▶ [Written problem] List every line in the records below that contains the string "tool".

▶ [Records supplied]
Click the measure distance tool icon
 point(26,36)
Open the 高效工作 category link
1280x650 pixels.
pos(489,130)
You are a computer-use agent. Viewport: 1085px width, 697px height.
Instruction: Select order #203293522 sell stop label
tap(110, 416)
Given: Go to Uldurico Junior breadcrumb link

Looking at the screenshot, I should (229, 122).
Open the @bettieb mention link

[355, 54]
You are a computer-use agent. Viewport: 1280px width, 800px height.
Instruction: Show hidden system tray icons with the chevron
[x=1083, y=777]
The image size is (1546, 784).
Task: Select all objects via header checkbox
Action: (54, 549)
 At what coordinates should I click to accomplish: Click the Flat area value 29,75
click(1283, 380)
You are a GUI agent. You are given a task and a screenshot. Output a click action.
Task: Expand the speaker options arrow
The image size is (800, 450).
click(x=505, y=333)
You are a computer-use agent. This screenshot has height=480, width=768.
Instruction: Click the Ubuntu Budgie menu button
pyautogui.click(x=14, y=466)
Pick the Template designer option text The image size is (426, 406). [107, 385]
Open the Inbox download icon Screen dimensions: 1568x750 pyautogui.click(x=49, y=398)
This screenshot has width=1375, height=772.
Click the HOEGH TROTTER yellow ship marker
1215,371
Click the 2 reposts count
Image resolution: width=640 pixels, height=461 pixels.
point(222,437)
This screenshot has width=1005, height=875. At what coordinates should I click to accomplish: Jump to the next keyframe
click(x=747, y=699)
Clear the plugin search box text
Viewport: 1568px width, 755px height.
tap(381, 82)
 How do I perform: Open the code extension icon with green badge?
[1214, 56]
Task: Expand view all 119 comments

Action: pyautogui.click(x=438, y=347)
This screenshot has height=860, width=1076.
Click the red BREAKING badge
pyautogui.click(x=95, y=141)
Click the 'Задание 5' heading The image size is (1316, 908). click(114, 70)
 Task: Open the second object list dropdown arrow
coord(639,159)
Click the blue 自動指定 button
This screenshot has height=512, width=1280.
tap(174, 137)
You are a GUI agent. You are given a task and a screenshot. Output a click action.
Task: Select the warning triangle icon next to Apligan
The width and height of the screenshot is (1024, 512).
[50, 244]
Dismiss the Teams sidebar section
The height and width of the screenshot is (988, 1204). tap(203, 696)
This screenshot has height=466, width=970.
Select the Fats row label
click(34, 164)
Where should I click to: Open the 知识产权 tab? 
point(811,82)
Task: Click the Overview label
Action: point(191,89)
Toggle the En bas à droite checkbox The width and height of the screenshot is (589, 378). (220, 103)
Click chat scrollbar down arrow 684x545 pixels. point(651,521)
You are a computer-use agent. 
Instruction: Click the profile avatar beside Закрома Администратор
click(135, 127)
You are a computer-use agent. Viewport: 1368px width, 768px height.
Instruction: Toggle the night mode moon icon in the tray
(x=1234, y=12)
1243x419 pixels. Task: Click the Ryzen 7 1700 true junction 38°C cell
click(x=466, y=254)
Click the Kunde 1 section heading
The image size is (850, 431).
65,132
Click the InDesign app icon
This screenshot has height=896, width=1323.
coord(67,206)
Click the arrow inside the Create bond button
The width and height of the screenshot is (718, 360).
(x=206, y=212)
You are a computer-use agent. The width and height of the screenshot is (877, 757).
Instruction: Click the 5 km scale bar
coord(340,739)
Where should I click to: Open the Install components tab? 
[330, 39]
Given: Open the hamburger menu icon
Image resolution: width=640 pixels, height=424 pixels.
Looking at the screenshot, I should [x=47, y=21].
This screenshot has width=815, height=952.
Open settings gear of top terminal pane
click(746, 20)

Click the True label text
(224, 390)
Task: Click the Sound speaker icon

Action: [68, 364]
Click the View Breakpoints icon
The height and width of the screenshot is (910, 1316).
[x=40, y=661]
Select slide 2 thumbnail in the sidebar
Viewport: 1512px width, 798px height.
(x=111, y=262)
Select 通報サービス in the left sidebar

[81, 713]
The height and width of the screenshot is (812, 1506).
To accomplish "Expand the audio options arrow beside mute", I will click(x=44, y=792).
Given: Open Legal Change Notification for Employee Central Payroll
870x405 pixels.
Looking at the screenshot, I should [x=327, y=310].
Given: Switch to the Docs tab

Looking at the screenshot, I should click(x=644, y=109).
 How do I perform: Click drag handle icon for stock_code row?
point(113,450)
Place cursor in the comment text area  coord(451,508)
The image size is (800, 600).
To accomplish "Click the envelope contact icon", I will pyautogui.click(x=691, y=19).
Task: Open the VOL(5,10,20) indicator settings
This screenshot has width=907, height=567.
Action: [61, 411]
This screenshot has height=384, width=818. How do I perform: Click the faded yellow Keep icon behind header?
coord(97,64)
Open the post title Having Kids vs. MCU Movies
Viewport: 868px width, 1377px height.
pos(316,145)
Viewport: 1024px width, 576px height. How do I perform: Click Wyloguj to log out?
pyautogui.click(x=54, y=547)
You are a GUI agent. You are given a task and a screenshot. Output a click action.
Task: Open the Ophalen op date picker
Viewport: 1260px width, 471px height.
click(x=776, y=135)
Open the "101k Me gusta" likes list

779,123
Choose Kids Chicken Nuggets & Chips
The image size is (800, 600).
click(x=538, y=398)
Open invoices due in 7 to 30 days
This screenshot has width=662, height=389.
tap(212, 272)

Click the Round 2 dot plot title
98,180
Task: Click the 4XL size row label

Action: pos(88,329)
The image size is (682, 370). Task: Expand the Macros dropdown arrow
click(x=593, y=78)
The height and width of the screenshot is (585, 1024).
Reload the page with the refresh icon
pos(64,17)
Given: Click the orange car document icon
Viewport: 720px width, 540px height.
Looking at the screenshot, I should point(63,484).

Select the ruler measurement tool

▶ [Result of this exercise]
Click the measure distance tool icon
Select the ruler measurement tool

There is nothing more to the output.